[Data section]:
==*==

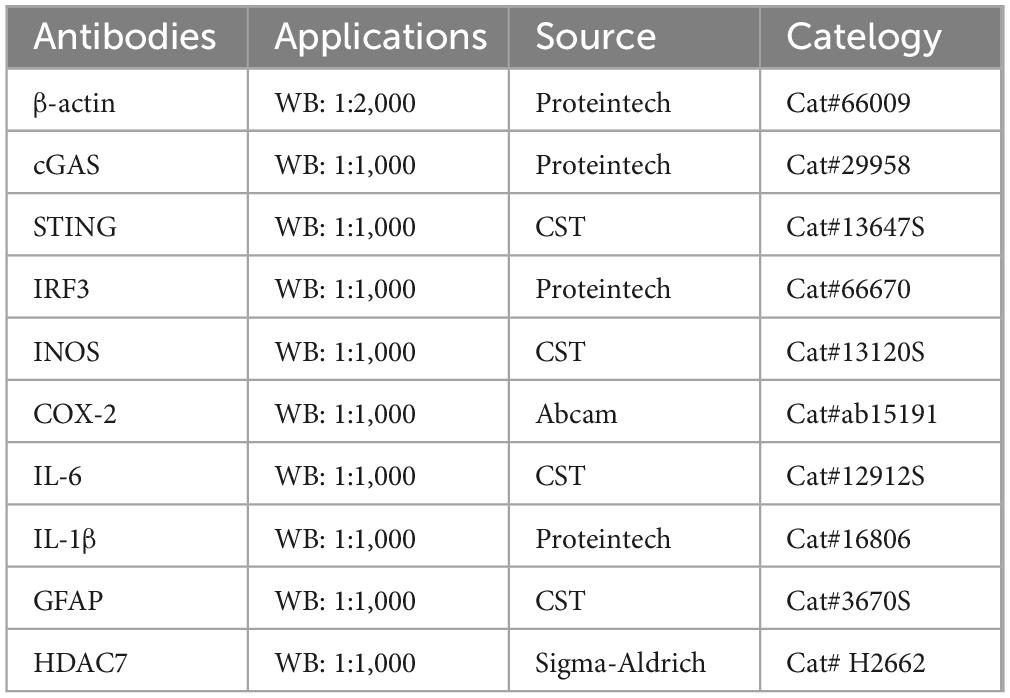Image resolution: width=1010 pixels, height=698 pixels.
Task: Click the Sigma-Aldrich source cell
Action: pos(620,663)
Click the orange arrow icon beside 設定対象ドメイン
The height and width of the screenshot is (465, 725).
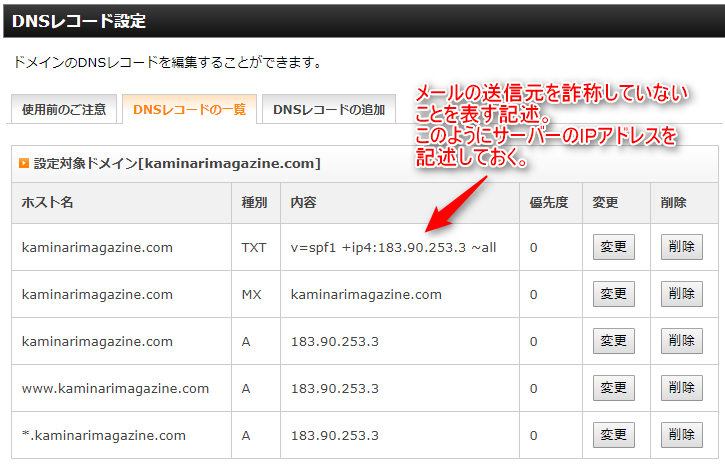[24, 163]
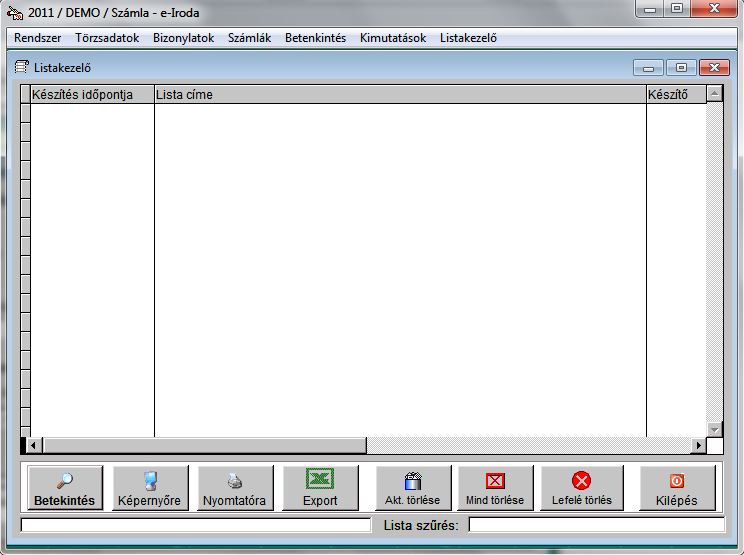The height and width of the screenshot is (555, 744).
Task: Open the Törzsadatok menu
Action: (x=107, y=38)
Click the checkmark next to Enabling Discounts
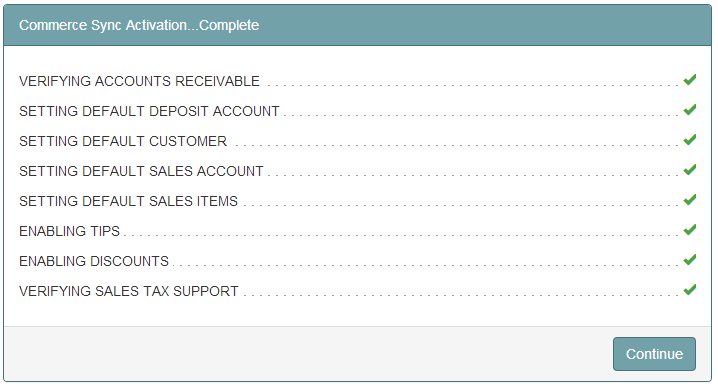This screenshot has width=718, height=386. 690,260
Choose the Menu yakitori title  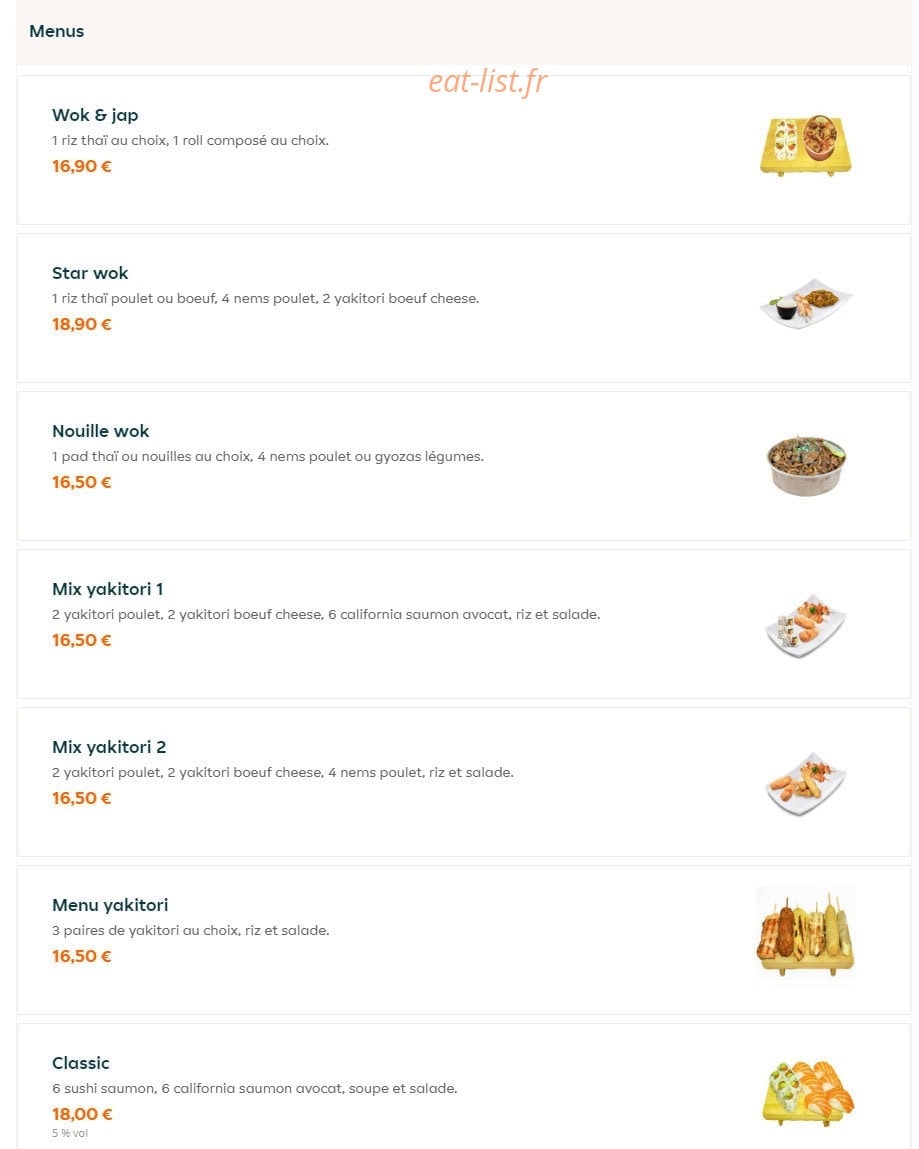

==*==

[Requirements]: Can you give the stretch of lines from the one containing "Click the orange arrow icon beside 設定対象ドメイン" through the last line above as a JSON list of strings, one string per line, with blank lines skipped? Leave the pictures out of your answer.

[Answer to this exercise]:
[
  "Click the orange arrow icon beside 設定対象ドメイン",
  "The height and width of the screenshot is (465, 725).",
  "[24, 163]",
  "The height and width of the screenshot is (555, 744).",
  "Task: Open the Törzsadatok menu",
  "Action: (x=107, y=38)",
  "Click the checkmark next to Enabling Discounts",
  "This screenshot has width=718, height=386. 690,260",
  "Choose the Menu yakitori title  "
]